Entrées extraites d'une collection
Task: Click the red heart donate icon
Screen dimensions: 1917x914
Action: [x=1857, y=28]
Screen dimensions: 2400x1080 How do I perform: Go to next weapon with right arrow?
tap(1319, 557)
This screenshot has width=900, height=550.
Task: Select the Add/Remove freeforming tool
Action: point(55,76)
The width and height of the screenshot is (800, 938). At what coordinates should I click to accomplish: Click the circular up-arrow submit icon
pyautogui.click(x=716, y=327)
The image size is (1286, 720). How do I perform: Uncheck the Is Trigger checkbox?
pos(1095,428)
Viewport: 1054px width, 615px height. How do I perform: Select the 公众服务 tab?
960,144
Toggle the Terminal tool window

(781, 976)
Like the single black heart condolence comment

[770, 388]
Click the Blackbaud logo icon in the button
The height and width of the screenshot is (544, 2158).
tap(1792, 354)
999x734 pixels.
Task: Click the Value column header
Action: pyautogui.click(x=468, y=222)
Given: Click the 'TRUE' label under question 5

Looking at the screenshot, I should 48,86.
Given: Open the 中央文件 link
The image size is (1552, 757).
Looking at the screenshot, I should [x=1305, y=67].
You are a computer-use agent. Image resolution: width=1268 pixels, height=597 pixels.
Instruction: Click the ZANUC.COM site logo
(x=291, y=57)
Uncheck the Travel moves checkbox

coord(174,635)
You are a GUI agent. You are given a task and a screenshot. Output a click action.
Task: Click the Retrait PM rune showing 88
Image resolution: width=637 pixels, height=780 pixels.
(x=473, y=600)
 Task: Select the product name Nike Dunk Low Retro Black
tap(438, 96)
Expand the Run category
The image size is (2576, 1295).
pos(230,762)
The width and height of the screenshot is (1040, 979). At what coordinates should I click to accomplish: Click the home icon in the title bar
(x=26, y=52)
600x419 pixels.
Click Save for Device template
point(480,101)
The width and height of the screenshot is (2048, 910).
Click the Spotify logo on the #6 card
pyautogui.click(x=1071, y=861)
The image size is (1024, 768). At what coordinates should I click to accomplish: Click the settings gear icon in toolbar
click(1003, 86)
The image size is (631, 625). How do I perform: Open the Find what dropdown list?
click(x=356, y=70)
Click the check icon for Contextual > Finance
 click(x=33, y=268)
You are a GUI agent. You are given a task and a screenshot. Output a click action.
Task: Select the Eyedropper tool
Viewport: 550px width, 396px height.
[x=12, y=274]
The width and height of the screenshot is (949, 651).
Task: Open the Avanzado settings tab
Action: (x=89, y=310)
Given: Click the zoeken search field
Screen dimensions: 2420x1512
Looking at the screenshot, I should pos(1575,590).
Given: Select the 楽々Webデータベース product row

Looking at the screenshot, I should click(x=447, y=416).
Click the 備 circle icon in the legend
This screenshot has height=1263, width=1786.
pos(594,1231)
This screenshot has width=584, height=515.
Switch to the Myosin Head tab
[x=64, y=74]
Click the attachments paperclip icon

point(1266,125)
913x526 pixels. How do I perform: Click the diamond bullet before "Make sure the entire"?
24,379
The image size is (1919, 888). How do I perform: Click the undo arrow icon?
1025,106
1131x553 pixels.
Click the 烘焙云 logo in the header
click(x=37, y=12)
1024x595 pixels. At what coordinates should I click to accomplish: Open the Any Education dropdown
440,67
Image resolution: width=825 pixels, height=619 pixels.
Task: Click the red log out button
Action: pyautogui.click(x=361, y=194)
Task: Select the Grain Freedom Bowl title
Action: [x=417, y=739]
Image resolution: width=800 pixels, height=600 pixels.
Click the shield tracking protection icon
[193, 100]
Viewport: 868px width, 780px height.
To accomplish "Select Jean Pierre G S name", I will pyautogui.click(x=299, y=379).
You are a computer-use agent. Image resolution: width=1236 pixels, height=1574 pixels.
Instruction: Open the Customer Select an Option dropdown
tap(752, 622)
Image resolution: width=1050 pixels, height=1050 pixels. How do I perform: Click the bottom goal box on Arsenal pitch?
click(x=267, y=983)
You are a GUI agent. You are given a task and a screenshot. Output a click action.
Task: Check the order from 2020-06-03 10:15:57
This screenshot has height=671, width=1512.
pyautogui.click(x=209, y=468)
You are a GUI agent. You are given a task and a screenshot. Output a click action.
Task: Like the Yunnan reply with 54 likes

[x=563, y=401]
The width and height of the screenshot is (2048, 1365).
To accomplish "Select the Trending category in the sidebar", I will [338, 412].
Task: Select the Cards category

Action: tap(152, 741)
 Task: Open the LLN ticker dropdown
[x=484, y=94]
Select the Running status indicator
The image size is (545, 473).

**CONSIGNE ÉCRITE**
Présentez en liste numérotée les lignes des entrées, depuis le début jusqu'à la ligne contenant « point(480,101) » incluse, sans reprendre les lignes vides.

**RÉPONSE ATTENDUE**
1. Task: Click the red heart donate icon
2. Screen dimensions: 1917x914
3. Action: [x=1857, y=28]
4. Screen dimensions: 2400x1080 How do I perform: Go to next weapon with right arrow?
5. tap(1319, 557)
6. This screenshot has width=900, height=550.
7. Task: Select the Add/Remove freeforming tool
8. Action: point(55,76)
9. The width and height of the screenshot is (800, 938). At what coordinates should I click to accomplish: Click the circular up-arrow submit icon
10. pyautogui.click(x=716, y=327)
11. The image size is (1286, 720). How do I perform: Uncheck the Is Trigger checkbox?
12. pos(1095,428)
13. Viewport: 1054px width, 615px height. How do I perform: Select the 公众服务 tab?
14. 960,144
15. Toggle the Terminal tool window
16. (781, 976)
17. Like the single black heart condolence comment
18. [770, 388]
19. Click the Blackbaud logo icon in the button
20. The height and width of the screenshot is (544, 2158).
21. tap(1792, 354)
22. 999x734 pixels.
23. Task: Click the Value column header
24. Action: pyautogui.click(x=468, y=222)
25. Given: Click the 'TRUE' label under question 5
26. Looking at the screenshot, I should 48,86.
27. Given: Open the 中央文件 link
28. The image size is (1552, 757).
29. Looking at the screenshot, I should [x=1305, y=67].
30. You are a computer-use agent. Image resolution: width=1268 pixels, height=597 pixels.
31. Instruction: Click the ZANUC.COM site logo
32. (x=291, y=57)
33. Uncheck the Travel moves checkbox
34. coord(174,635)
35. You are a GUI agent. You are given a task and a screenshot. Output a click action.
36. Task: Click the Retrait PM rune showing 88
37. Image resolution: width=637 pixels, height=780 pixels.
38. (x=473, y=600)
39.  Task: Select the product name Nike Dunk Low Retro Black
40. tap(438, 96)
41. Expand the Run category
42. The image size is (2576, 1295).
43. pos(230,762)
44. The width and height of the screenshot is (1040, 979). At what coordinates should I click to accomplish: Click the home icon in the title bar
45. (x=26, y=52)
46. 600x419 pixels.
47. Click Save for Device template
48. point(480,101)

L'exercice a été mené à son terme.